Modern editing software has more or less obviated the need to record 12-bit audio when shooting video but some apps might produce audio glitches or audio sync issues with 12-bit 32 kHz audio. You can convert to 48 kHz to but you can't restore 16-bit 48 KHz audio quality.

LPCM/WAV bitrate is 1536kb/s ONLY when the sampling rate is 48KHz and the quantization is 16bit (16bits x 48000Hz x 2, the 2 is for 2-channel). A 12bit, 32KHz, 2-ch WAV file will have a bitrate of 768kb/s (12 x 32000 x 2). These specs were chosen for DV so that two of the latter can fit in the space occupied by one of the former (choosing 12bit setting in the audio in a DV/D8 camcorder affords TWO 2-ch pairs, as against only one for the 16bit setting).

iMovie v1-6 has a setting to split scenes into smaller clips if there is a break in the timecode (i.e. the recording was halted).
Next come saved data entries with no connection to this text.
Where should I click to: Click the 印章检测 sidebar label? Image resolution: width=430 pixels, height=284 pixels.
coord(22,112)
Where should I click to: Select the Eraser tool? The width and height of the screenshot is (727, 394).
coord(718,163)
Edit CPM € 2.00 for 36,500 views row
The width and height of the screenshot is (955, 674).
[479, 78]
If that setting is turned off, iMovie v5-6 no longer has a maximum clip size of 2 GB (=9 minutes 27 seconds) previous versions had. I guess some versions did not add a file suffix .dv to its Media files (you can just grab the imported DV movies from the iMovie project folder or ctrl-click and open the project package later versions use, and archive them).
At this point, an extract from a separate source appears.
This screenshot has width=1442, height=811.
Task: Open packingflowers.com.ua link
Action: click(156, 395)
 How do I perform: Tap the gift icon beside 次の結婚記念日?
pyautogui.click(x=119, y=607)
Various iMovie 1-6 versions had various irritating bugs but I had workflows to avoid them. Let me know if you plan to use some version so I can dig a memo for it.
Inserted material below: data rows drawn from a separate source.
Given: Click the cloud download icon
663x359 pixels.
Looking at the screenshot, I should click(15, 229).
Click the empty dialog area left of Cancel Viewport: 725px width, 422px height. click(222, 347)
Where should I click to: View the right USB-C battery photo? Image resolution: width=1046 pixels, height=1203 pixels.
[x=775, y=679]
In the past I used MPEG Streamclip (great app that runs up to Mojave) to deinterlace and export as compressed .mp4. So one great and easy option is to use that and call it a day because MPEG Streamclip handles the gory details like converting rectangular DV pixels to square pixels etc behind the scenes very nicely and accurately.

MPEG Streamclip can drill also into the newer iMovie project package, open the tiny reference .mov that contains the movie the user has edited, and export THAT as .mp4. Very handy.

But MPEG Streamclip does not support bob deinterlacing and I felt bad about throwing 50% off from the input so I now use ffmpeg for that and IMO the quality is good and better than with FCP (but not much better compared to MPEG Streamclip output with much less fuss).

Other options are to use Handbrake or Shutter Encoder (I have not tried to use VLC for this) to convert .dv to .mp4 but there are numerous options to choose from while MPEG Streamclip has a cleaner interface. Shutter Encoder can also run cookbook-style readily made ffmpeg commands via its GUI which is great for people who are afraid using the Terminal.

Importing as .dv or .mov with the DV codec is lossless (*) compared to the original DV/D8 tape so just use that for archiving (* bad tape spots and other hiccups while importing are flies in the ointment so there might be a few dropped frames per hour, though).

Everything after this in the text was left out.